* **Directions for this task**
Below are records; reproduce exactly the lines from the first through the one containing "Task: Click info".

* **Material for this exercise**

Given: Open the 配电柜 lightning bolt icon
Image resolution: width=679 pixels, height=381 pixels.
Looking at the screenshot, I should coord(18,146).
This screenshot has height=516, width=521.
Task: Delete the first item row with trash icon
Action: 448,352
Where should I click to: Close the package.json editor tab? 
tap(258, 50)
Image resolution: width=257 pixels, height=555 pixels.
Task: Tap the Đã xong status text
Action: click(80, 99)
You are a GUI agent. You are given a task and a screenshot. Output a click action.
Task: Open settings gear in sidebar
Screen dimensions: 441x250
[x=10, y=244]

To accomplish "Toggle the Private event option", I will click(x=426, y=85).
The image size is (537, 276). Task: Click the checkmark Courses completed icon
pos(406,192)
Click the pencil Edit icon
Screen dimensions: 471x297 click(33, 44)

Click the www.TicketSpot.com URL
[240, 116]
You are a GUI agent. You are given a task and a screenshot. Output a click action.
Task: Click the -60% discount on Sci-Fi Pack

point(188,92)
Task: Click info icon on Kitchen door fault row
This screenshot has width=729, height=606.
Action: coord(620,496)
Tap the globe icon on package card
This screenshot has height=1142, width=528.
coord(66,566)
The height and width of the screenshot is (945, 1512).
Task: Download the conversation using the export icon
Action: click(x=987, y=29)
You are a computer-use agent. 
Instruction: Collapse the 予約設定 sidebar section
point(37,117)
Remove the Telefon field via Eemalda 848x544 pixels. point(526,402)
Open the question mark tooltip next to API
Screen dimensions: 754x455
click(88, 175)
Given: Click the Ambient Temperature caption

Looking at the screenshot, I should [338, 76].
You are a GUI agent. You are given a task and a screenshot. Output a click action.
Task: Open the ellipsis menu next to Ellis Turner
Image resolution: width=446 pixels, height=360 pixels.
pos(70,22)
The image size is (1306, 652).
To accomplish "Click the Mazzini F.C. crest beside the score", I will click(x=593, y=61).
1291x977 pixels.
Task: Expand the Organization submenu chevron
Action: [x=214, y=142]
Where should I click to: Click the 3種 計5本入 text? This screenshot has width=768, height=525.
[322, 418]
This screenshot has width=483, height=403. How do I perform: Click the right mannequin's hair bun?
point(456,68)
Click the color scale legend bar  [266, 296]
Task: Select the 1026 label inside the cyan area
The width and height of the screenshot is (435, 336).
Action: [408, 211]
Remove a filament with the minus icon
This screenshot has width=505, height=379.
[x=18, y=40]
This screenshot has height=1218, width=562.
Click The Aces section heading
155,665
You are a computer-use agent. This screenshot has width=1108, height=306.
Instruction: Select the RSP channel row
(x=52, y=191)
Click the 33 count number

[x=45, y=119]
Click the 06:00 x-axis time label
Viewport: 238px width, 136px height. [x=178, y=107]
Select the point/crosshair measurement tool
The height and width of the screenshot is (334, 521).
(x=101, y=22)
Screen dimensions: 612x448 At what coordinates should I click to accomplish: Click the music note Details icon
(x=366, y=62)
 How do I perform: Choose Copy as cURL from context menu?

* **Reply to the exercise**
Given: Open the 配电柜 lightning bolt icon
Image resolution: width=679 pixels, height=381 pixels.
Looking at the screenshot, I should coord(18,146).
This screenshot has height=516, width=521.
Task: Delete the first item row with trash icon
Action: 448,352
Where should I click to: Close the package.json editor tab? 
tap(258, 50)
Image resolution: width=257 pixels, height=555 pixels.
Task: Tap the Đã xong status text
Action: click(80, 99)
You are a GUI agent. You are given a task and a screenshot. Output a click action.
Task: Open settings gear in sidebar
Screen dimensions: 441x250
[x=10, y=244]

To accomplish "Toggle the Private event option", I will click(x=426, y=85).
The image size is (537, 276). Task: Click the checkmark Courses completed icon
pos(406,192)
Click the pencil Edit icon
Screen dimensions: 471x297 click(33, 44)

Click the www.TicketSpot.com URL
[240, 116]
You are a GUI agent. You are given a task and a screenshot. Output a click action.
Task: Click the -60% discount on Sci-Fi Pack

point(188,92)
Task: Click info icon on Kitchen door fault row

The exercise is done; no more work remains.